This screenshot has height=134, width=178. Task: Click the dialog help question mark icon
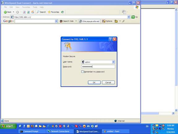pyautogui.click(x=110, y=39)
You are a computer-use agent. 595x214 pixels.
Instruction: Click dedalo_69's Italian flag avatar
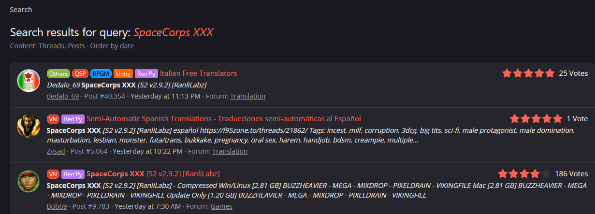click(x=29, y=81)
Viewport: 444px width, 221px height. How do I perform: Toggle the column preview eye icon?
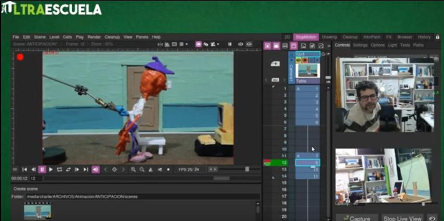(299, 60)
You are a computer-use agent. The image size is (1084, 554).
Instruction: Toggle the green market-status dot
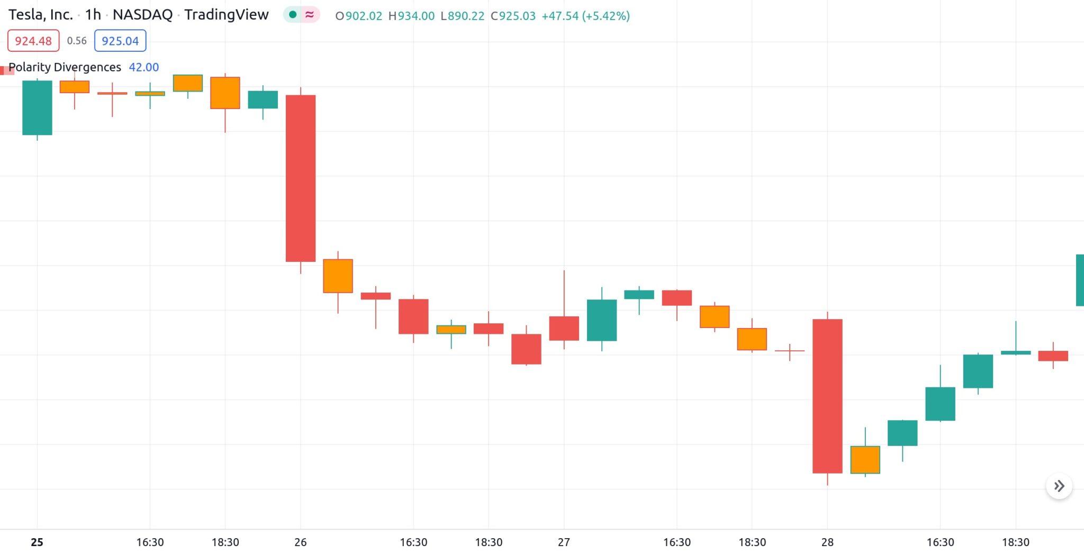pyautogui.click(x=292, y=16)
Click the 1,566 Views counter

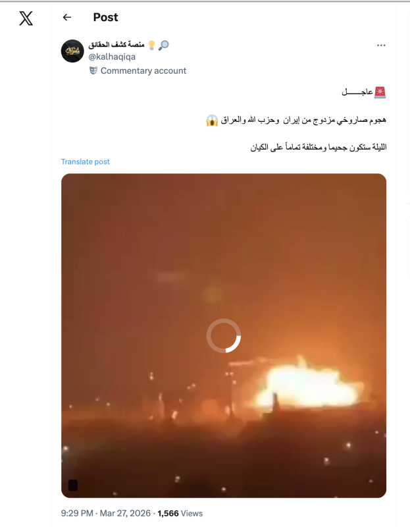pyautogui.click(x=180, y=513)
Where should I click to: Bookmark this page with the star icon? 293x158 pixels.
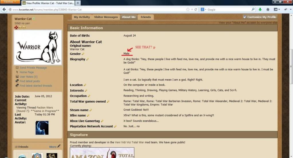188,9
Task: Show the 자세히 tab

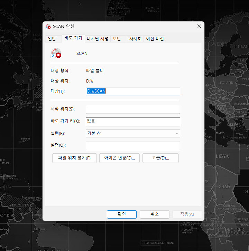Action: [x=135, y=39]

TO DO = Give the records above as a two-column CSV with the columns instruction and action. Make one row per record, with its full text under instruction and its answer under action, each in a single quoted field with line breaks changed to spaces, and leave out the pictures.

RESPONSE BELOW =
instruction,action
"This screenshot has height=134, width=178. Task: Click the dialog help question mark icon","pyautogui.click(x=110, y=39)"
"You are a computer-use agent. 595x214 pixels. Instruction: Click dedalo_69's Italian flag avatar","click(x=29, y=81)"
"Viewport: 444px width, 221px height. How do I perform: Toggle the column preview eye icon?","(299, 60)"
"You are a computer-use agent. The image size is (1084, 554). Instruction: Toggle the green market-status dot","pyautogui.click(x=292, y=16)"
"Click the 1,566 Views counter","pyautogui.click(x=180, y=513)"
"Where should I click to: Bookmark this page with the star icon? 293x158 pixels.","188,9"
"Task: Show the 자세히 tab","Action: [x=135, y=39]"